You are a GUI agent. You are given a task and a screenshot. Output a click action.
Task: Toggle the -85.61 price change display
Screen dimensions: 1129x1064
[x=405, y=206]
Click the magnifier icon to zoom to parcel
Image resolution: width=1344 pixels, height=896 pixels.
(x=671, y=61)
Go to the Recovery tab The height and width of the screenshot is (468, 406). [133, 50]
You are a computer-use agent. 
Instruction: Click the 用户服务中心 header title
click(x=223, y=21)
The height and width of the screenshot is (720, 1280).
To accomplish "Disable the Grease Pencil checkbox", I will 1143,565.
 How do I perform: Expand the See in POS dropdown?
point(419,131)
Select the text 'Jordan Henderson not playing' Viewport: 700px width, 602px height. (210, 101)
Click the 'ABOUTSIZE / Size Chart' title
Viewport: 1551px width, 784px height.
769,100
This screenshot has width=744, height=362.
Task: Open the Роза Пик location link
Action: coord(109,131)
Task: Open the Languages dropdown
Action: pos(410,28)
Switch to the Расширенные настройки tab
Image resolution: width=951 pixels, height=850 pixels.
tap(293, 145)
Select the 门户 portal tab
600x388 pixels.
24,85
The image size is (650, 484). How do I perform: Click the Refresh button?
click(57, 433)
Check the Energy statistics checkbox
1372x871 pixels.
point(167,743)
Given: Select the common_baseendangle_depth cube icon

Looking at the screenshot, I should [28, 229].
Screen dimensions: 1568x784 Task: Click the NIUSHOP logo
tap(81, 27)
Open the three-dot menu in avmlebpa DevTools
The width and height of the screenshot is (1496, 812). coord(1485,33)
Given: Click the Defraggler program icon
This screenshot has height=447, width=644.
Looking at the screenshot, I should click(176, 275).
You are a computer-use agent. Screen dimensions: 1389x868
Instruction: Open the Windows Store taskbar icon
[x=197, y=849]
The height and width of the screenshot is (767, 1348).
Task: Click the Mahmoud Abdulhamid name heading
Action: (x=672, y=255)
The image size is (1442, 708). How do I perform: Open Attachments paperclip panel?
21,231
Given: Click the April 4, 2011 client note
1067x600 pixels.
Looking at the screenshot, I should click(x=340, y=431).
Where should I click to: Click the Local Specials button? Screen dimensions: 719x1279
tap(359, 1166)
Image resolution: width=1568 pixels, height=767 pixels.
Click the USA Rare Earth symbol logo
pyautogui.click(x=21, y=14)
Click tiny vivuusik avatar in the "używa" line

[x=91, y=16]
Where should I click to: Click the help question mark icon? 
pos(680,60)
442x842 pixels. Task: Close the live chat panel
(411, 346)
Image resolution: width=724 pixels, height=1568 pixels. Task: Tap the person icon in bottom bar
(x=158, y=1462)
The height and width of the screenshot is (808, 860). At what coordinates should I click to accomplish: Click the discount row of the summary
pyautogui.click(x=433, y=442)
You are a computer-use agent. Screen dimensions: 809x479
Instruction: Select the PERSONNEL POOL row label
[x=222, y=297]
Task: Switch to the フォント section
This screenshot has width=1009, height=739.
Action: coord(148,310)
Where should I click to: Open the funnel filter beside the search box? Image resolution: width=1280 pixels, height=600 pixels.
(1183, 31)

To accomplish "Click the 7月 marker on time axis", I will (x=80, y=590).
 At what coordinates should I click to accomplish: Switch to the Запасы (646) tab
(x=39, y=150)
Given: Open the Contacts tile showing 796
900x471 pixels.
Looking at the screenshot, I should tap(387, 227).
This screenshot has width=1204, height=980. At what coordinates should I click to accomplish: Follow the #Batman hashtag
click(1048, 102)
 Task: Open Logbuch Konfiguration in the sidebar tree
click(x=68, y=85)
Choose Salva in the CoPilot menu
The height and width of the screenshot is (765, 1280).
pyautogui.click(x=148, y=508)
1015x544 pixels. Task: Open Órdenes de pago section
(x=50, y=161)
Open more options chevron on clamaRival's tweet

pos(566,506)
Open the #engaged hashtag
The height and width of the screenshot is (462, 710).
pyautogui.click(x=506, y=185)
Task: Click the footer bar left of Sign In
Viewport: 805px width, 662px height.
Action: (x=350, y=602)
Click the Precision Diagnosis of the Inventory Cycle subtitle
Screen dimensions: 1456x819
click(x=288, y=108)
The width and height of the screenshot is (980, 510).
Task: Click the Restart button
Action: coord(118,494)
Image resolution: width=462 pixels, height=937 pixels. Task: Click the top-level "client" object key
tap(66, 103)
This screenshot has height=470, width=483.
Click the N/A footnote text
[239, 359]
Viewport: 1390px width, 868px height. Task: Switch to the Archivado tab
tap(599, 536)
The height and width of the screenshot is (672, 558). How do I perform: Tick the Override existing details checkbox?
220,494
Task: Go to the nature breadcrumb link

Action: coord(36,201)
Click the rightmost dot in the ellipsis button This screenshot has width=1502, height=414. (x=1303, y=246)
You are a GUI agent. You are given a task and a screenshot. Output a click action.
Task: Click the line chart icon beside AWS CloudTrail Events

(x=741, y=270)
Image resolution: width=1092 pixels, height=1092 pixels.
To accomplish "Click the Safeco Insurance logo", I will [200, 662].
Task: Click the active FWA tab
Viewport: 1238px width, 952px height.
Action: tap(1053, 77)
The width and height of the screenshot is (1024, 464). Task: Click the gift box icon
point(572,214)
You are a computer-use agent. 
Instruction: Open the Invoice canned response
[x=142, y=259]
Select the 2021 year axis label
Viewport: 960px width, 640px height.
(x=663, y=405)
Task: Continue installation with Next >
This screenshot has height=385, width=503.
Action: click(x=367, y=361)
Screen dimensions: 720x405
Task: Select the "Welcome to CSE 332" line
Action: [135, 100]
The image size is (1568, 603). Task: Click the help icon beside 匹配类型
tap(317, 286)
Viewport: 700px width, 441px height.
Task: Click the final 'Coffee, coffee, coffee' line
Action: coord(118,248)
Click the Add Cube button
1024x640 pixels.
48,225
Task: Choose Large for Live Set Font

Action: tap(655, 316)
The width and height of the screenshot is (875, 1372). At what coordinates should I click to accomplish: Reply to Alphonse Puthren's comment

## REQUIRED ACTION
Every entry above must be reproduced exactly.

## ANSWER BOX
You are a GUI agent. You are given a task and a screenshot. Output a click action.
Task: Toggle the -85.61 price change display
Screen dimensions: 1129x1064
[x=405, y=206]
Click the magnifier icon to zoom to parcel
Image resolution: width=1344 pixels, height=896 pixels.
(x=671, y=61)
Go to the Recovery tab The height and width of the screenshot is (468, 406). [133, 50]
You are a computer-use agent. 
Instruction: Click the 用户服务中心 header title
click(x=223, y=21)
The height and width of the screenshot is (720, 1280).
To accomplish "Disable the Grease Pencil checkbox", I will 1143,565.
 How do I perform: Expand the See in POS dropdown?
point(419,131)
Select the text 'Jordan Henderson not playing' Viewport: 700px width, 602px height. (210, 101)
Click the 'ABOUTSIZE / Size Chart' title
Viewport: 1551px width, 784px height.
769,100
This screenshot has width=744, height=362.
Task: Open the Роза Пик location link
Action: coord(109,131)
Task: Open the Languages dropdown
Action: pos(410,28)
Switch to the Расширенные настройки tab
Image resolution: width=951 pixels, height=850 pixels.
tap(293, 145)
Select the 门户 portal tab
600x388 pixels.
24,85
The image size is (650, 484). How do I perform: Click the Refresh button?
click(57, 433)
Check the Energy statistics checkbox
1372x871 pixels.
point(167,743)
Given: Select the common_baseendangle_depth cube icon

Looking at the screenshot, I should [28, 229].
Screen dimensions: 1568x784 Task: Click the NIUSHOP logo
tap(81, 27)
Open the three-dot menu in avmlebpa DevTools
The width and height of the screenshot is (1496, 812). coord(1485,33)
Given: Click the Defraggler program icon
This screenshot has height=447, width=644.
Looking at the screenshot, I should click(176, 275).
You are a computer-use agent. Screen dimensions: 1389x868
Instruction: Open the Windows Store taskbar icon
[x=197, y=849]
The height and width of the screenshot is (767, 1348).
Task: Click the Mahmoud Abdulhamid name heading
Action: (x=672, y=255)
The image size is (1442, 708). How do I perform: Open Attachments paperclip panel?
21,231
Given: Click the April 4, 2011 client note
1067x600 pixels.
Looking at the screenshot, I should click(x=340, y=431).
Where should I click to: Click the Local Specials button? Screen dimensions: 719x1279
tap(359, 1166)
Image resolution: width=1568 pixels, height=767 pixels.
Click the USA Rare Earth symbol logo
pyautogui.click(x=21, y=14)
Click tiny vivuusik avatar in the "używa" line

[x=91, y=16]
Where should I click to: Click the help question mark icon? 
pos(680,60)
442x842 pixels. Task: Close the live chat panel
(411, 346)
Image resolution: width=724 pixels, height=1568 pixels. Task: Tap the person icon in bottom bar
(x=158, y=1462)
The height and width of the screenshot is (808, 860). At what coordinates should I click to accomplish: Click the discount row of the summary
pyautogui.click(x=433, y=442)
You are a computer-use agent. Screen dimensions: 809x479
Instruction: Select the PERSONNEL POOL row label
[x=222, y=297]
Task: Switch to the フォント section
This screenshot has width=1009, height=739.
Action: coord(148,310)
Where should I click to: Open the funnel filter beside the search box? Image resolution: width=1280 pixels, height=600 pixels.
(1183, 31)

To accomplish "Click the 7月 marker on time axis", I will (x=80, y=590).
 At what coordinates should I click to accomplish: Switch to the Запасы (646) tab
(x=39, y=150)
Given: Open the Contacts tile showing 796
900x471 pixels.
Looking at the screenshot, I should tap(387, 227).
This screenshot has width=1204, height=980. At what coordinates should I click to accomplish: Follow the #Batman hashtag
click(1048, 102)
 Task: Open Logbuch Konfiguration in the sidebar tree
click(x=68, y=85)
Choose Salva in the CoPilot menu
The height and width of the screenshot is (765, 1280).
pyautogui.click(x=148, y=508)
1015x544 pixels. Task: Open Órdenes de pago section
(x=50, y=161)
Open more options chevron on clamaRival's tweet

pos(566,506)
Open the #engaged hashtag
The height and width of the screenshot is (462, 710).
pyautogui.click(x=506, y=185)
Task: Click the footer bar left of Sign In
Viewport: 805px width, 662px height.
Action: (x=350, y=602)
Click the Precision Diagnosis of the Inventory Cycle subtitle
Screen dimensions: 1456x819
click(x=288, y=108)
The width and height of the screenshot is (980, 510).
Task: Click the Restart button
Action: coord(118,494)
Image resolution: width=462 pixels, height=937 pixels. Task: Click the top-level "client" object key
tap(66, 103)
This screenshot has height=470, width=483.
Click the N/A footnote text
[239, 359]
Viewport: 1390px width, 868px height. Task: Switch to the Archivado tab
tap(599, 536)
The height and width of the screenshot is (672, 558). How do I perform: Tick the Override existing details checkbox?
220,494
Task: Go to the nature breadcrumb link

Action: coord(36,201)
Click the rightmost dot in the ellipsis button This screenshot has width=1502, height=414. (x=1303, y=246)
You are a GUI agent. You are given a task and a screenshot. Output a click action.
Task: Click the line chart icon beside AWS CloudTrail Events

(x=741, y=270)
Image resolution: width=1092 pixels, height=1092 pixels.
To accomplish "Click the Safeco Insurance logo", I will [200, 662].
Task: Click the active FWA tab
Viewport: 1238px width, 952px height.
Action: tap(1053, 77)
The width and height of the screenshot is (1024, 464). Task: Click the gift box icon
point(572,214)
You are a computer-use agent. 
Instruction: Open the Invoice canned response
[x=142, y=259]
Select the 2021 year axis label
Viewport: 960px width, 640px height.
(x=663, y=405)
Task: Continue installation with Next >
This screenshot has height=385, width=503.
Action: click(x=367, y=361)
Screen dimensions: 720x405
Task: Select the "Welcome to CSE 332" line
Action: [135, 100]
The image size is (1568, 603). Task: Click the help icon beside 匹配类型
tap(317, 286)
Viewport: 700px width, 441px height.
Task: Click the final 'Coffee, coffee, coffee' line
Action: coord(118,248)
Click the Add Cube button
1024x640 pixels.
48,225
Task: Choose Large for Live Set Font

Action: tap(655, 316)
The width and height of the screenshot is (875, 1372). At what coordinates should I click to accomplish: Reply to Alphonse Puthren's comment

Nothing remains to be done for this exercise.